## Problem statement
Copy every one of the rows below word for word, leaving nothing out.

# Data shown start

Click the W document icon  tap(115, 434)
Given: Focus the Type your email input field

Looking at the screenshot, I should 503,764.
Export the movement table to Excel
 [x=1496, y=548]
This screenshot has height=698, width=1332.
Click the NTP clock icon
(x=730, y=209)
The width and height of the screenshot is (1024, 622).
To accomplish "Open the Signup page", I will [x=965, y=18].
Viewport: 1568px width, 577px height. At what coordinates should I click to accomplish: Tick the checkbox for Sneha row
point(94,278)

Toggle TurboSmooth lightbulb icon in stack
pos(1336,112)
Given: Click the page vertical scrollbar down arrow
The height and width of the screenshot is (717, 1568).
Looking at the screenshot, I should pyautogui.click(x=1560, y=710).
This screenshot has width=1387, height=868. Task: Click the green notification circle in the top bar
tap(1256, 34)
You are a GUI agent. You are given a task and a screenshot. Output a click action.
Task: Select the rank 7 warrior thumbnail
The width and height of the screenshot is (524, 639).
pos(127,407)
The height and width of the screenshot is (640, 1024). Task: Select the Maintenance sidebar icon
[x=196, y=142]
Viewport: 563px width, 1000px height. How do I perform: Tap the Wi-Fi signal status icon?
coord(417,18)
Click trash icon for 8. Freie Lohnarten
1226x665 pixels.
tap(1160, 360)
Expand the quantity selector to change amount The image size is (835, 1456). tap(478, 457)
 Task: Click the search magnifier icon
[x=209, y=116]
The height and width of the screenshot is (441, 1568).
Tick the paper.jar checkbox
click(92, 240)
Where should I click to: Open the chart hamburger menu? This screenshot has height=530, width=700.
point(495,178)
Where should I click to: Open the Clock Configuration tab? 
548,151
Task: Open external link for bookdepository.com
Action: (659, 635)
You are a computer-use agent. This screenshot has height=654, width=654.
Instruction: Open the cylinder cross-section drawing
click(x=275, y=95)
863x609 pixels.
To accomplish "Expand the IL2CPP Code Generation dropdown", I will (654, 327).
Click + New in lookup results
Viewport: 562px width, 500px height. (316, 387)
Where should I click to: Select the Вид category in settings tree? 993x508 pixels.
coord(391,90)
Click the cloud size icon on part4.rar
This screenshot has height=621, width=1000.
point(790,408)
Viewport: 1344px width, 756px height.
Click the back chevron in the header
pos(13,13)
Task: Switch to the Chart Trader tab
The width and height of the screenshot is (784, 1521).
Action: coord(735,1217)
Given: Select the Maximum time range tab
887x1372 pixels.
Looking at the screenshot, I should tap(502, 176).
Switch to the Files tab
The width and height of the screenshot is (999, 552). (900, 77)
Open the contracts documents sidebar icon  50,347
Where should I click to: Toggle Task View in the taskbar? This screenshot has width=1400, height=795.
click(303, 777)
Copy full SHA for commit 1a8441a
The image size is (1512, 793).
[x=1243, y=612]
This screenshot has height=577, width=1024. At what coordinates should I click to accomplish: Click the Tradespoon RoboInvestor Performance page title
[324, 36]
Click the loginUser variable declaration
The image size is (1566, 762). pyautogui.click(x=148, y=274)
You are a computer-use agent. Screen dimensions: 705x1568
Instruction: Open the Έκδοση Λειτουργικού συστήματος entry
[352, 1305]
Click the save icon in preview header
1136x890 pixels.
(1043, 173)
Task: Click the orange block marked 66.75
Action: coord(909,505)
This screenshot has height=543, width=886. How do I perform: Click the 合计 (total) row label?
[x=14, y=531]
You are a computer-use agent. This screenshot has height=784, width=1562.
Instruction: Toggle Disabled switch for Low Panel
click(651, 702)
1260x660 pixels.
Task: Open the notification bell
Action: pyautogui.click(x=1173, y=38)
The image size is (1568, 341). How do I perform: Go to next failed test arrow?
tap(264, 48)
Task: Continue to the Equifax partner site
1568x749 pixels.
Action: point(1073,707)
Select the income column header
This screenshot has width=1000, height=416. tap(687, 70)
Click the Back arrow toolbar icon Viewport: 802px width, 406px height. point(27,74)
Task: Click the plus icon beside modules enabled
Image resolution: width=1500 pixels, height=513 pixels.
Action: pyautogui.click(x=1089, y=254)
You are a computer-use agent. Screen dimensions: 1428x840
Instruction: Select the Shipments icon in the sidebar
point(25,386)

# Data shown end

## Correct result
Click the W document icon  tap(115, 434)
Given: Focus the Type your email input field

Looking at the screenshot, I should 503,764.
Export the movement table to Excel
 [x=1496, y=548]
This screenshot has height=698, width=1332.
Click the NTP clock icon
(x=730, y=209)
The width and height of the screenshot is (1024, 622).
To accomplish "Open the Signup page", I will [x=965, y=18].
Viewport: 1568px width, 577px height. At what coordinates should I click to accomplish: Tick the checkbox for Sneha row
point(94,278)

Toggle TurboSmooth lightbulb icon in stack
pos(1336,112)
Given: Click the page vertical scrollbar down arrow
The height and width of the screenshot is (717, 1568).
Looking at the screenshot, I should pyautogui.click(x=1560, y=710).
This screenshot has width=1387, height=868. Task: Click the green notification circle in the top bar
tap(1256, 34)
You are a GUI agent. You are given a task and a screenshot. Output a click action.
Task: Select the rank 7 warrior thumbnail
The width and height of the screenshot is (524, 639).
pos(127,407)
The height and width of the screenshot is (640, 1024). Task: Select the Maintenance sidebar icon
[x=196, y=142]
Viewport: 563px width, 1000px height. How do I perform: Tap the Wi-Fi signal status icon?
coord(417,18)
Click trash icon for 8. Freie Lohnarten
1226x665 pixels.
tap(1160, 360)
Expand the quantity selector to change amount The image size is (835, 1456). tap(478, 457)
 Task: Click the search magnifier icon
[x=209, y=116]
The height and width of the screenshot is (441, 1568).
Tick the paper.jar checkbox
click(92, 240)
Where should I click to: Open the chart hamburger menu? This screenshot has height=530, width=700.
point(495,178)
Where should I click to: Open the Clock Configuration tab? 
548,151
Task: Open external link for bookdepository.com
Action: (659, 635)
You are a computer-use agent. This screenshot has height=654, width=654.
Instruction: Open the cylinder cross-section drawing
click(x=275, y=95)
863x609 pixels.
To accomplish "Expand the IL2CPP Code Generation dropdown", I will (654, 327).
Click + New in lookup results
Viewport: 562px width, 500px height. (316, 387)
Where should I click to: Select the Вид category in settings tree? 993x508 pixels.
coord(391,90)
Click the cloud size icon on part4.rar
This screenshot has height=621, width=1000.
point(790,408)
Viewport: 1344px width, 756px height.
Click the back chevron in the header
pos(13,13)
Task: Switch to the Chart Trader tab
The width and height of the screenshot is (784, 1521).
Action: coord(735,1217)
Given: Select the Maximum time range tab
887x1372 pixels.
Looking at the screenshot, I should tap(502, 176).
Switch to the Files tab
The width and height of the screenshot is (999, 552). (900, 77)
Open the contracts documents sidebar icon  50,347
Where should I click to: Toggle Task View in the taskbar? This screenshot has width=1400, height=795.
click(303, 777)
Copy full SHA for commit 1a8441a
The image size is (1512, 793).
[x=1243, y=612]
This screenshot has height=577, width=1024. At what coordinates should I click to accomplish: Click the Tradespoon RoboInvestor Performance page title
[324, 36]
Click the loginUser variable declaration
The image size is (1566, 762). pyautogui.click(x=148, y=274)
You are a computer-use agent. Screen dimensions: 705x1568
Instruction: Open the Έκδοση Λειτουργικού συστήματος entry
[352, 1305]
Click the save icon in preview header
1136x890 pixels.
(1043, 173)
Task: Click the orange block marked 66.75
Action: coord(909,505)
This screenshot has height=543, width=886. How do I perform: Click the 合计 (total) row label?
[x=14, y=531]
You are a computer-use agent. This screenshot has height=784, width=1562.
Instruction: Toggle Disabled switch for Low Panel
click(651, 702)
1260x660 pixels.
Task: Open the notification bell
Action: pyautogui.click(x=1173, y=38)
The image size is (1568, 341). How do I perform: Go to next failed test arrow?
tap(264, 48)
Task: Continue to the Equifax partner site
1568x749 pixels.
Action: point(1073,707)
Select the income column header
This screenshot has width=1000, height=416. tap(687, 70)
Click the Back arrow toolbar icon Viewport: 802px width, 406px height. point(27,74)
Task: Click the plus icon beside modules enabled
Image resolution: width=1500 pixels, height=513 pixels.
Action: pyautogui.click(x=1089, y=254)
You are a computer-use agent. Screen dimensions: 1428x840
Instruction: Select the Shipments icon in the sidebar
point(25,386)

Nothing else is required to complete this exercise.